Суббота навсегда — страница 91 из 163

Педрильо похлопал. В вежливых аплодисментах одной пары рук есть что-то нарочитое, прямо противоположное шквалу рукоплесканий, берущее успех в кавычки. И правда, бескрылое барахтанье самца и самки в месиве собственных выделений было тягостным зрелищем, разнообразить которое никаким битьем посуды невозможно. Зачарованно умиляться и хрюкать тщательно срежиссированным экспромтам богемы Педрильо охотно предоставлял другим — шалым мещанам с поросячьими глазками, без которых Дикс, Гросс и им подобные получали б весьма скромное вспомоществование от социаламта.

— Прошу тысячу раз меня извинить, не подскажете ли мне, как найти директора труппы?

— Мосье Варавву? Он сейчас фантазирует на венгерские темы.
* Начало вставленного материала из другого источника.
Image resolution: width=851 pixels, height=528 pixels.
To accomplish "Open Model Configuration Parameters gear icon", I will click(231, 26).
Он большой виртуоз в области пианизма.

— Варавва — это его сценическое имя?

— Нет, настоящее, мосье. Он разбойник, воистину сын своего отца. Мы нашего жалования месяцами не видим.
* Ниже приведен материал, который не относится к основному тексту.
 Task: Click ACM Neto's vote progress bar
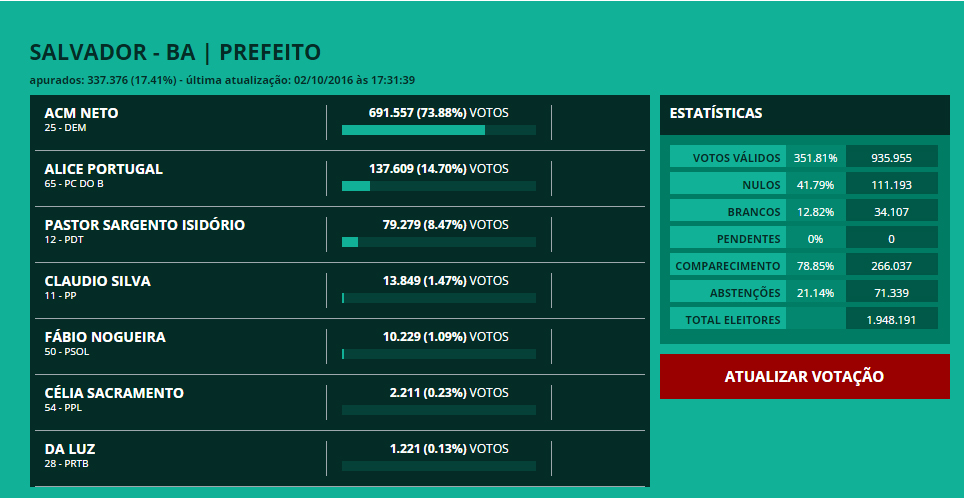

— Видите ли, мосье, — сказала Коломбина, гримасничая перед зеркалом — она смывала остатки грима; ее крашеный скальп уже перекочевал на деревянный шар, которому для полноты сходства недоставало ее лица, но то, хоть и поблекшее, не пожелало расстаться с уменьшившейся вдруг головкой, — видите ли, мосье, я удивляюсь, что нам еще вообще что-то платят, — и она принялась растирать по лбу и по щекам крем. — Боюсь, он разгадал нашу тайну. Ведь нам только б дали повыступать, мы и сами готовы за это приплачивать.

— Это очень унизительная страсть, мосье, которая сродни тайному пороку: ее можно удовлетворить лишь публично, — сказал мужчина с прилизанными черными волосами, сверкавшими, как новая калоша, с густо набеленным лицом и насурмленными глазами.
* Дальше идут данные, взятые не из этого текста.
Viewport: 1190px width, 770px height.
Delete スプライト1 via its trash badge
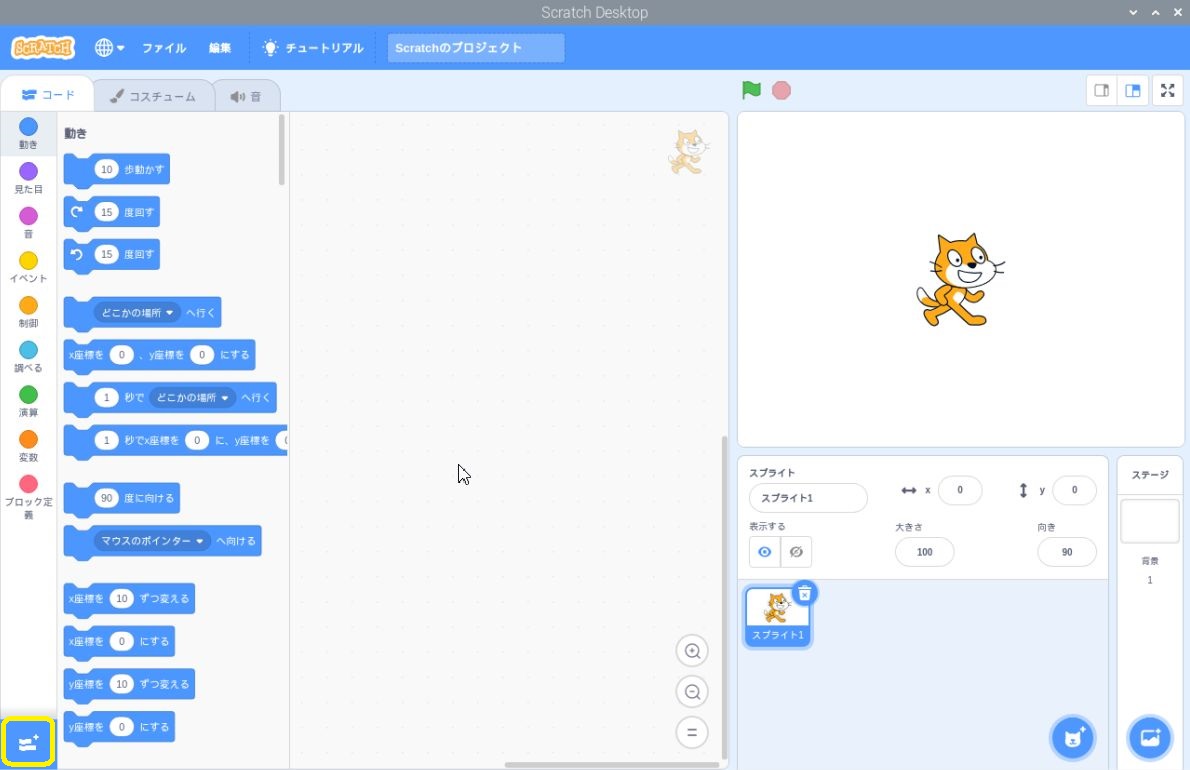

Тут лампочки, обрамлявшие туалетное зеркало Коломбины, начали поочередно мигать, так что казалось — сами саламандры закружились в бешеном хороводе вокруг этого запроданного на жизнь вперед лица.

— Свет экономит, шельма.

Варавва берег электроэнергию таким оригинальным способом повсюду: теперь огни, вспыхнув, сразу же гасли — думаешь, для броскости, а оказывается, лишь из экономии все замельтешило, завертелось; и, отмечая про себя, что экономия если и не «отец всего» (двигатель прогресса), то, во всяком случае, elegantiae arbiter и творец новых форм, Педрильо направился туда, откуда неслись Звуки Музыки Листа.

Варавва встретил его как родного. Маленький плешивец с малиновыми брыльцами — обязанными своим цветом не столько пороку пьянства, сколько иллюминации, устроенной в подражание атмосферным явлениям (сполохи) — он представлял собою разительный контраст белому роялю, из-за которого поднялся навстречу гостю. На ногах у него были грубой вязки чулки, удесятерявшие толщину икр; несколько раз проводит он по фартуку вспотевшими от игры ладонями; и, как ни странно, разнузданнейшее кружево воротника правило бал.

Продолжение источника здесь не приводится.